(Extracted data entries)
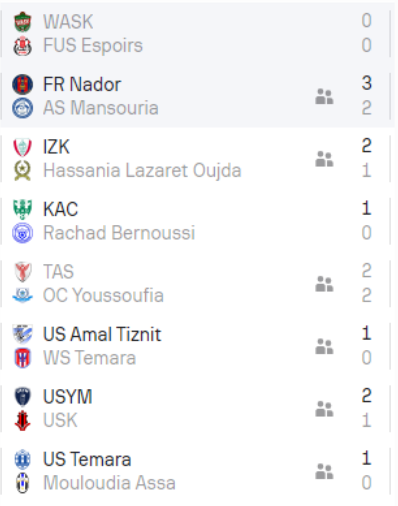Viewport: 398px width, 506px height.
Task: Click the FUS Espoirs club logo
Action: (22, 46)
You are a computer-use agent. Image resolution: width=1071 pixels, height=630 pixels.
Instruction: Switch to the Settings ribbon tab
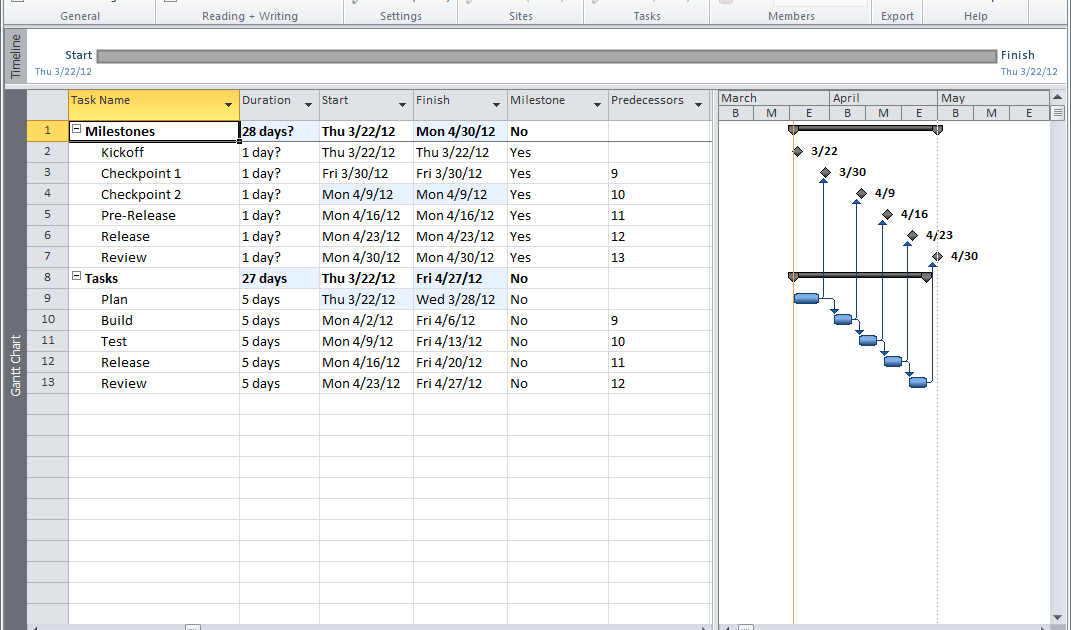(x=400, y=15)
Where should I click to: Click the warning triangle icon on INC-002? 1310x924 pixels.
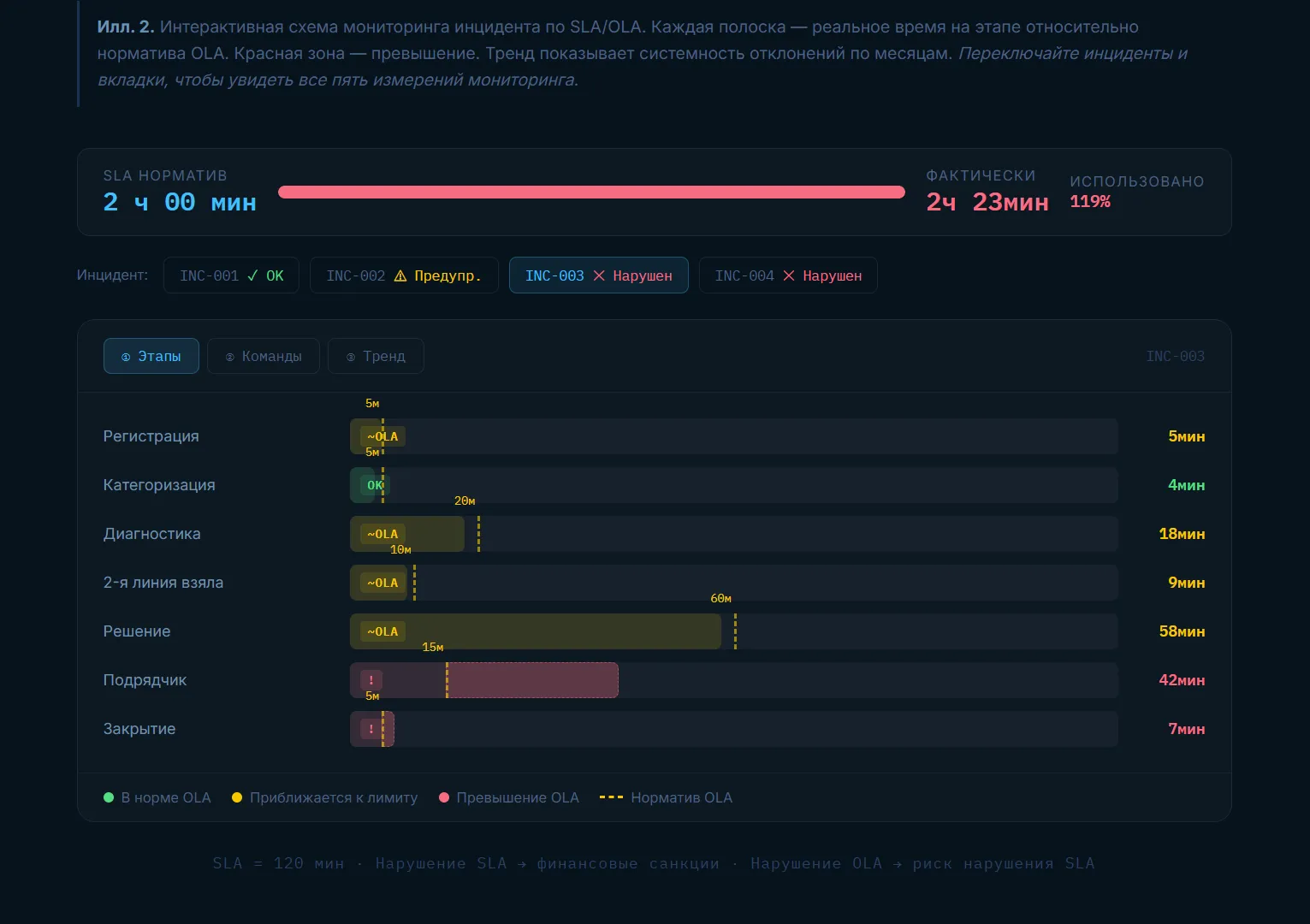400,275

* * *

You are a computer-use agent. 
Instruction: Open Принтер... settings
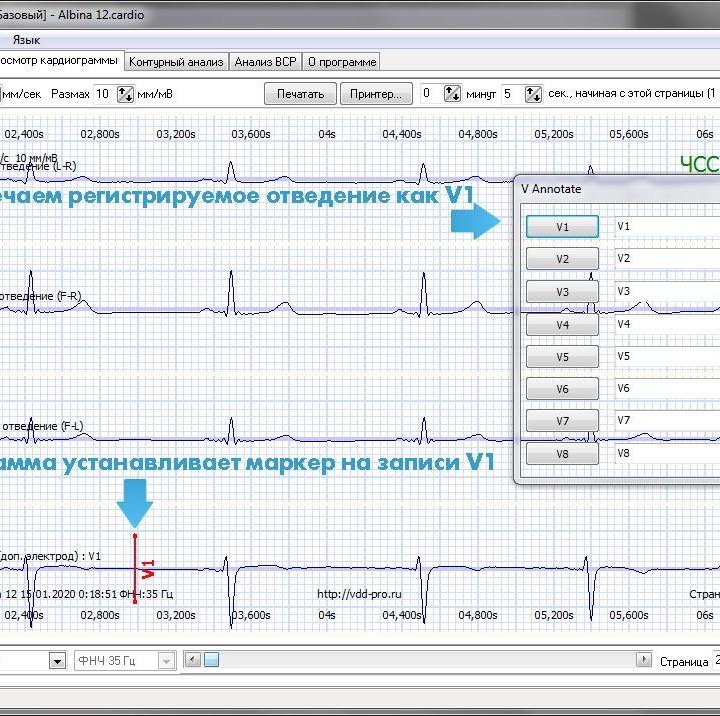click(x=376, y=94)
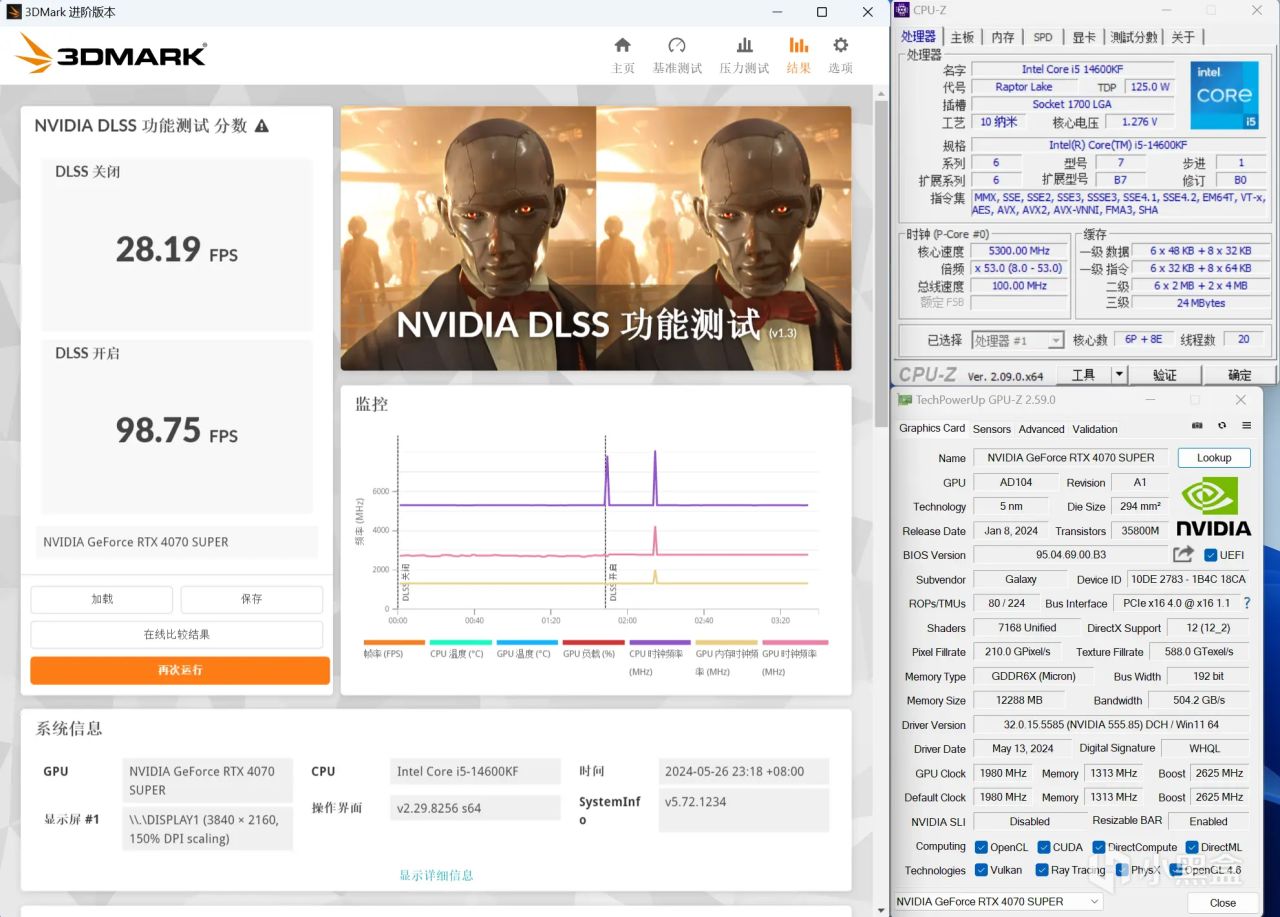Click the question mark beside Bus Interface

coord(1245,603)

...

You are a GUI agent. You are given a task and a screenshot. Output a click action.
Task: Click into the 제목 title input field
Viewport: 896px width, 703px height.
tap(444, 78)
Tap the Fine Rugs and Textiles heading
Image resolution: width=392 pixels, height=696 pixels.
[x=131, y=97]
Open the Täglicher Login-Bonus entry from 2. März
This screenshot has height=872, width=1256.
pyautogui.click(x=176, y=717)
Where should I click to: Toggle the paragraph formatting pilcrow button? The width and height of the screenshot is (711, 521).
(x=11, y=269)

Exercise details
In the entries above, the lines between the one holding "You are a GUI" and the one holding "Tap the Fine Rugs and Textiles heading", inclusive, are to be printed exactly as written, and those alone.

Your response
You are a GUI agent. You are given a task and a screenshot. Output a click action.
Task: Click into the 제목 title input field
Viewport: 896px width, 703px height.
tap(444, 78)
Tap the Fine Rugs and Textiles heading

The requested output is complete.